[Work to complete] Please return all of the entries below exactly as they are written.

[Given entries]
=== Section Start ===

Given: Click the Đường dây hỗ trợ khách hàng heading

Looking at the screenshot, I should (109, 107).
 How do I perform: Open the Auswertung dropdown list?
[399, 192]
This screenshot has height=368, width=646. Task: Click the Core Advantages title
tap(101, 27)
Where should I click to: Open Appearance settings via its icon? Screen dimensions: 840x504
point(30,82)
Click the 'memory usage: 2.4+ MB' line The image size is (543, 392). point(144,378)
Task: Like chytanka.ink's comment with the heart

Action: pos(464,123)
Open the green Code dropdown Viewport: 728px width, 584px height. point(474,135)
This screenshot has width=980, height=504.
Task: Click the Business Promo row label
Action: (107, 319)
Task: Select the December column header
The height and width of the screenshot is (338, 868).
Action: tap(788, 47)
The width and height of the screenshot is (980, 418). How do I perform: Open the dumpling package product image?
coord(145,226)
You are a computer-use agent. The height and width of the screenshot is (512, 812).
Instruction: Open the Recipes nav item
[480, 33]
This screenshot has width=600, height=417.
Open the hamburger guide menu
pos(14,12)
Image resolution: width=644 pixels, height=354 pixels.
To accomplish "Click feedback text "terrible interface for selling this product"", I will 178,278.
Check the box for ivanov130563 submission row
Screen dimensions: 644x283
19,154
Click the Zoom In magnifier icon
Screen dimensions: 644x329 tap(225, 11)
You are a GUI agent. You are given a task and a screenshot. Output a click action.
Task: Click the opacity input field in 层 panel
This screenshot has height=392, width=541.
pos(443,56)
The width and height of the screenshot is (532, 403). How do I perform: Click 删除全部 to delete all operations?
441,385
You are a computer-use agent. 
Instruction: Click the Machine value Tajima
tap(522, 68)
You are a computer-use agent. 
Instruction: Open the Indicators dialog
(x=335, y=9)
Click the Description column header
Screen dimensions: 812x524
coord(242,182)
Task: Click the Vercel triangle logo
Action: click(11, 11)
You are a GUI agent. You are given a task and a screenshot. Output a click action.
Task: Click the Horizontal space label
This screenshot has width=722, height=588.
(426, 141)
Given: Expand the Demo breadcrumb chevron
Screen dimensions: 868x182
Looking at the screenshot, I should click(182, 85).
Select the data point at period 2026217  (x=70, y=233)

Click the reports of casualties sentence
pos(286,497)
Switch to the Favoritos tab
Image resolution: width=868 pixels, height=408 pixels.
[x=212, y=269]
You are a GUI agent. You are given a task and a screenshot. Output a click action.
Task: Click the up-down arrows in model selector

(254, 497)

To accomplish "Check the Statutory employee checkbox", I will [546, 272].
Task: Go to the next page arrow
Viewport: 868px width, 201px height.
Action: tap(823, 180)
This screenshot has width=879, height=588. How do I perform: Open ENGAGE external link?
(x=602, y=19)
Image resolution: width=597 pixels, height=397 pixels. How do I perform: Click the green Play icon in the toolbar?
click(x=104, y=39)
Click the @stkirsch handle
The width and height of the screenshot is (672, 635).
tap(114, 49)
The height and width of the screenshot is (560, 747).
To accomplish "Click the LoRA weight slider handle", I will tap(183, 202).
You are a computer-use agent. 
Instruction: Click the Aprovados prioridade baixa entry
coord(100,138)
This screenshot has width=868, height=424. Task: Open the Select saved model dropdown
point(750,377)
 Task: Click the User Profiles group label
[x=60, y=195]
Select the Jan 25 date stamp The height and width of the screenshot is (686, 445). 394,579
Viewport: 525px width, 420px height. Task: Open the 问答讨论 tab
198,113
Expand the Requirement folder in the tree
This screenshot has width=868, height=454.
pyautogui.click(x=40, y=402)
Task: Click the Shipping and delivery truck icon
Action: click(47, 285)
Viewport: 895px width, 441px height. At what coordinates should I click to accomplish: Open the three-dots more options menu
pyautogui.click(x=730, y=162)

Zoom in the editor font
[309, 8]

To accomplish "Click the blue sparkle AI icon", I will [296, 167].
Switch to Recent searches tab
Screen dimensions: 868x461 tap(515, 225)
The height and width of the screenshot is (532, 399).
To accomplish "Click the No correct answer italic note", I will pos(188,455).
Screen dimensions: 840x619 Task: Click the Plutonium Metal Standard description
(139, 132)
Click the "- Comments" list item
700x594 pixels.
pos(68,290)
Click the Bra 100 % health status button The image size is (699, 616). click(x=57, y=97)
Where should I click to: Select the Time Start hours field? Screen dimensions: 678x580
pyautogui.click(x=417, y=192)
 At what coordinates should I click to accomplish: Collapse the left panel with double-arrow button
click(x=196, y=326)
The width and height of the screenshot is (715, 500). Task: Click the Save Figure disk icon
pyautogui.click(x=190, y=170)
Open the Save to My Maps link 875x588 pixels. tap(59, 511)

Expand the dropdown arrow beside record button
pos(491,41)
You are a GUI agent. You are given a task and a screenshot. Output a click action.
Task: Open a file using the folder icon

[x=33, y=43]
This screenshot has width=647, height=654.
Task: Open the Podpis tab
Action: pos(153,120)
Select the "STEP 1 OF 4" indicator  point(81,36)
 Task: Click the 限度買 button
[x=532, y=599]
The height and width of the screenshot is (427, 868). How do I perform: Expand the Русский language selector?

=== Section End ===

[Answer to this problem]
Given: Click the Đường dây hỗ trợ khách hàng heading

Looking at the screenshot, I should (109, 107).
 How do I perform: Open the Auswertung dropdown list?
[399, 192]
This screenshot has height=368, width=646. Task: Click the Core Advantages title
tap(101, 27)
Where should I click to: Open Appearance settings via its icon? Screen dimensions: 840x504
point(30,82)
Click the 'memory usage: 2.4+ MB' line The image size is (543, 392). point(144,378)
Task: Like chytanka.ink's comment with the heart

Action: pos(464,123)
Open the green Code dropdown Viewport: 728px width, 584px height. point(474,135)
This screenshot has width=980, height=504.
Task: Click the Business Promo row label
Action: (107, 319)
Task: Select the December column header
The height and width of the screenshot is (338, 868).
Action: tap(788, 47)
The width and height of the screenshot is (980, 418). How do I perform: Open the dumpling package product image?
coord(145,226)
You are a computer-use agent. The height and width of the screenshot is (512, 812).
Instruction: Open the Recipes nav item
[480, 33]
This screenshot has width=600, height=417.
Open the hamburger guide menu
pos(14,12)
Image resolution: width=644 pixels, height=354 pixels.
To accomplish "Click feedback text "terrible interface for selling this product"", I will 178,278.
Check the box for ivanov130563 submission row
Screen dimensions: 644x283
19,154
Click the Zoom In magnifier icon
Screen dimensions: 644x329 tap(225, 11)
You are a GUI agent. You are given a task and a screenshot. Output a click action.
Task: Click the opacity input field in 层 panel
This screenshot has height=392, width=541.
pos(443,56)
The width and height of the screenshot is (532, 403). How do I perform: Click 删除全部 to delete all operations?
441,385
You are a computer-use agent. 
Instruction: Click the Machine value Tajima
tap(522, 68)
You are a computer-use agent. 
Instruction: Open the Indicators dialog
(x=335, y=9)
Click the Description column header
Screen dimensions: 812x524
coord(242,182)
Task: Click the Vercel triangle logo
Action: click(11, 11)
You are a GUI agent. You are given a task and a screenshot. Output a click action.
Task: Click the Horizontal space label
This screenshot has width=722, height=588.
(426, 141)
Given: Expand the Demo breadcrumb chevron
Screen dimensions: 868x182
Looking at the screenshot, I should click(182, 85).
Select the data point at period 2026217  (x=70, y=233)

Click the reports of casualties sentence
pos(286,497)
Switch to the Favoritos tab
Image resolution: width=868 pixels, height=408 pixels.
[x=212, y=269]
You are a GUI agent. You are given a task and a screenshot. Output a click action.
Task: Click the up-down arrows in model selector

(254, 497)

To accomplish "Check the Statutory employee checkbox", I will [546, 272].
Task: Go to the next page arrow
Viewport: 868px width, 201px height.
Action: tap(823, 180)
This screenshot has width=879, height=588. How do I perform: Open ENGAGE external link?
(x=602, y=19)
Image resolution: width=597 pixels, height=397 pixels. How do I perform: Click the green Play icon in the toolbar?
click(x=104, y=39)
Click the @stkirsch handle
The width and height of the screenshot is (672, 635).
tap(114, 49)
The height and width of the screenshot is (560, 747).
To accomplish "Click the LoRA weight slider handle", I will tap(183, 202).
You are a computer-use agent. 
Instruction: Click the Aprovados prioridade baixa entry
coord(100,138)
This screenshot has width=868, height=424. Task: Open the Select saved model dropdown
point(750,377)
 Task: Click the User Profiles group label
[x=60, y=195]
Select the Jan 25 date stamp The height and width of the screenshot is (686, 445). 394,579
Viewport: 525px width, 420px height. Task: Open the 问答讨论 tab
198,113
Expand the Requirement folder in the tree
This screenshot has width=868, height=454.
pyautogui.click(x=40, y=402)
Task: Click the Shipping and delivery truck icon
Action: click(47, 285)
Viewport: 895px width, 441px height. At what coordinates should I click to accomplish: Open the three-dots more options menu
pyautogui.click(x=730, y=162)

Zoom in the editor font
[309, 8]

To accomplish "Click the blue sparkle AI icon", I will [296, 167].
Switch to Recent searches tab
Screen dimensions: 868x461 tap(515, 225)
The height and width of the screenshot is (532, 399).
To accomplish "Click the No correct answer italic note", I will pos(188,455).
Screen dimensions: 840x619 Task: Click the Plutonium Metal Standard description
(139, 132)
Click the "- Comments" list item
700x594 pixels.
pos(68,290)
Click the Bra 100 % health status button The image size is (699, 616). click(x=57, y=97)
Where should I click to: Select the Time Start hours field? Screen dimensions: 678x580
pyautogui.click(x=417, y=192)
 At what coordinates should I click to accomplish: Collapse the left panel with double-arrow button
click(x=196, y=326)
The width and height of the screenshot is (715, 500). Task: Click the Save Figure disk icon
pyautogui.click(x=190, y=170)
Open the Save to My Maps link 875x588 pixels. tap(59, 511)

Expand the dropdown arrow beside record button
pos(491,41)
You are a GUI agent. You are given a task and a screenshot. Output a click action.
Task: Open a file using the folder icon

[x=33, y=43]
This screenshot has width=647, height=654.
Task: Open the Podpis tab
Action: pos(153,120)
Select the "STEP 1 OF 4" indicator  point(81,36)
 Task: Click the 限度買 button
[x=532, y=599]
The height and width of the screenshot is (427, 868). How do I perform: Expand the Русский language selector?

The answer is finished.